#### READING TEXT
- Born: John Richard Burgess 4 June 1943 (age 83) Sydney, New South Wales, Australia
- Other names: Burgo Baby John Burgess (nicknames)
- Occupations: Radio host, television host
- Years active: 1963−present
- Known for: Radio programming 2UW); Breakfast (3AK); Breakfast (3MP); Breakfast (6PM; Breakfast (2CH); Breakfast (3MP); Television programs Wheel of Fortune (Seven Network); Burgo's Catch Phrase (Nine Network); Pass the Buck (Nine Network);

= John Burgess (host) =

Australian radio and television personality (born 1943)

John Richard Burgess (born 4 June 1943) is an Australian radio and television personality and host. He is often referred to as "Burgo" and sometimes "Baby John Burgess" or "Baby John", nicknames deriving from his radio days when he was the youngest presenter at the station. He has worked in the industry since 1963. He is best known for his long-term hosting of the Australian version of game show Wheel of Fortune and as a breakfast radio host.

==Radio and television presenting==
Burgess has hosted numerous radio shows over the years. He started in the industry through a chance meeting with John Laws, and joined his network radio station 2GB.

John Burgess Radio timeline
| 2UW | 1967–1970 |
| 3AK | 1970–1974 |
| 2UW | 1974–1976 |
| 3MP | 1976–1978 |
| 6PM | 1978–1988 |
| 2CH | 1997–2004 |
| 3MP | 2006–2009 |
| 6IX | 2011–2015 2017–2023 |

On 25 September 2006, he started as breakfast show announcer for the easy listening radio station 3MP in Melbourne.
########
§ **TO DO**:
a) Do these statements agree with the John Burgess biography? For each, answer yes or no and quote the words of the biography that decide it. (i) Burgess entered the industry after a chance meeting with John Laws. (ii) The nickname "Baby John" came from Burgess being the oldest presenter at his station. (iii) 3MP is described as an easy listening station in Melbourne.
b) Can you extend the John Burgess biography, starting after its last sentence?
The data after this note is separate material from the John Burgess biography.
#### GIVEN ENTRIES
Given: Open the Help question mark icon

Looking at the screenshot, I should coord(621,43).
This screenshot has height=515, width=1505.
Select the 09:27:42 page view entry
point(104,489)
########
§ **ANSWERS BY ITEM**:
a)
(i) Yes: "He started in the industry through a chance meeting with John Laws"
(ii) No: "nicknames deriving from his radio days when he was the youngest presenter at the station"
(iii) Yes: "the easy listening radio station 3MP in Melbourne"

b)
On 12 December 2011, he took over from Johnny Young at 6IX in Perth, departing the station in December 2015. Burgess returned to 6IX in a new timeslot on 22 April 2017.

Burgess moved into television in the 1970s, when hosting the teenage music show "Turning On" on the Seven Network station HSV7. The series feature many popular music artists and bands including Zoot and Gilian Fitzgerald, one of the main dancers, and featured Judy Moody and Christine Kelson.

Burgess took over from Ernie Sigley, the original host of Wheel of Fortune on the Seven Network, taking over in 1984 and remaining until 1996. He then hosted game show Catch Phrase on the Nine Network; it was eventually renamed Burgo's Catch Phrase.

He also hosted the game show Pass the Buck in 2002, also on Nine Network and hosted some Oz Lotto draws from 1994 to 1995 on Channel 7 every Tuesday.

John Burgess joined the cast of the reality comedy series Balls of Steel Australia on The Comedy Channel in 2012.

==Health concerns==
In February 2022, Burgess was admitted to the ICU at Royal Perth Hospital, having acquired a bacterial infection which caused sepsis. Since being treated for sepsis, Burgess has become an advocate for recognizing symptoms early. He has spoken about his experience as a survivor and continues to struggle with post-sepsis syndrome, including fatigue and weakness.